§ **Tujuan Tugas 1**
Sunting bagian teks tentang petani bawang merah di Bima, mulai dari "Sebelum menanam, ia" dan berlanjut hingga "memberikan pupuk organik.", dengan mengganti "pupuk organik" menjadi "kompos".
§ **Tujuan Tugas 2**
Menurut teks tentang petani bawang merah di Bima, berapa harga jual bawang merah hasil benih biji kepada pengepul?
§ **Tujuan Tugas 3**
Ringkaslah teks tentang petani bawang merah di Bima dalam dua kalimat.

§ **Teks Sumber**
►

Manis Pahit Bertani Bawang Merah Lokal

Apr 10, 2013 No Comments by

Oleh: Cornelius Helmy dan Siwi Nurbiajanti

Belasan tahun menggantungkan hidup pada bawang merah, Firdaus (35) belum merasakan keuntungan yang layak. Bagi petani asal Desa Sape, Kecamatan Lambu, Kabupaten Bima, Nusa Tenggara Barat, itu, panen bawang sekali ibaratnya hanya cukup untuk makan sehari.

Firdaus mengatakan, dia butuh Rp 45 juta per hektar untuk menanam bawang merah. Dengan hasil panen hanya 10 ton per hektar dan harga bawang Rp 4.500 per kg, ia terpaksa puas hanya balik modal. Modal tanam selalu ia pinjam dari orangtua atau tetangga sekitar rumahnya.

Tidak tahan dengan keadaan ini, Firdaus pernah merantau ke Singapura menjadi tenaga kerja Indonesia. Namun, menjadi pekerja kasar di Singapura tidak membuatnya sejahtera. Ia memilih pulang kampung.

Pertemuannya dengan seorang penyuluh swasta di Bima tahun 2008 memberikan harapan. Ia ditawari teknologi pertanian baru, menanam bawang merah dengan biji. Sebelumnya, petani Bima memilih umbi sebagai benih. Di tengah keraguan petani lain, ia mencobanya.

Hasilnya menggembirakan. Benih biji hanya butuh total biaya Rp 10 juta per hektar. Dengan 5 kg benih untuk lahan 1 hektar, ia bisa panen 20-25 ton bawang merah yang laku dijual ke pengepul Rp 22.000 per kg.

”Jauh lebih untung dan hemat dibandingkan pakai umbi. Harga umbi sangat mahal. Dari modal tanam Rp 45 juta per hektar, sekitar Rp 25 juta di antaranya untuk membeli benih umbi,” katanya.

Kini, rumah panggung senilai Rp 15 juta dan sepeda motor Rp 12 juta ia dapatkan dari bawang merah. Ia tengah merajut mimpi mengumpulkan uang untuk asuransi pendidikan anaknya. ”Saya tidak berani punya mimpi seperti ini waktu tanam bawang pakai umbi,” katanya.

Bawang merah adalah produk hortikultura unggulan Kabupaten Bima di Sumbawa. Kepala Bidang Hortikultura Dinas Pertanian dan Tanaman Pangan Kabupaten Bima Adnan Adam menyebutkan, total lahan seluas 18.960 hektar, tetapi baru 7.000 hektar yang dimanfaatkan karena keterbatasan modal.

Namun, sukses petani bukan tanpa usaha. Mereka harus belajar banyak dan telaten. Awaludin, petani Desa Kolo, Asakota, Bima, mengatakan, mereka harus lebih sabar.

Sebelum menanam, ia harus membenihkan bibit selama 5-7 minggu. Ia rutin mencuci bawang pembenihan dengan air bersih untuk membersihkan sisa kotoran. Saat bibit dipindahkan ke area tanam, ia hanya memberikan pupuk organik.

◄

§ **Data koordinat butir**
►

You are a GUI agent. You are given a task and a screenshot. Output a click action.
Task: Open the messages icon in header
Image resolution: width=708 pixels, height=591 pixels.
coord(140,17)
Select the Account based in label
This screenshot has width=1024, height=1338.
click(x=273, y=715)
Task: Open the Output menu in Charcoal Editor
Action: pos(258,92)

◄

§ **Jawaban Lengkap 1**
Sebelum menanam, ia harus membenihkan bibit selama 5-7 minggu. Ia rutin mencuci bawang pembenihan dengan air bersih untuk membersihkan sisa kotoran. Saat bibit dipindahkan ke area tanam, ia hanya memberikan kompos.

§ **Jawaban Lengkap 2**
Rp 22.000 per kg.

§ **Jawaban Lengkap 3**
Firdaus, petani bawang merah di Bima, dulu hanya balik modal saat menanam dengan benih umbi yang mahal. Sejak 2008 ia beralih ke benih biji yang hanya butuh biaya Rp 10 juta per hektar dan menghasilkan panen 20-25 ton, sehingga kini ia memiliki rumah panggung dan sepeda motor, meski keberhasilan itu menuntut petani banyak belajar, telaten, dan sabar.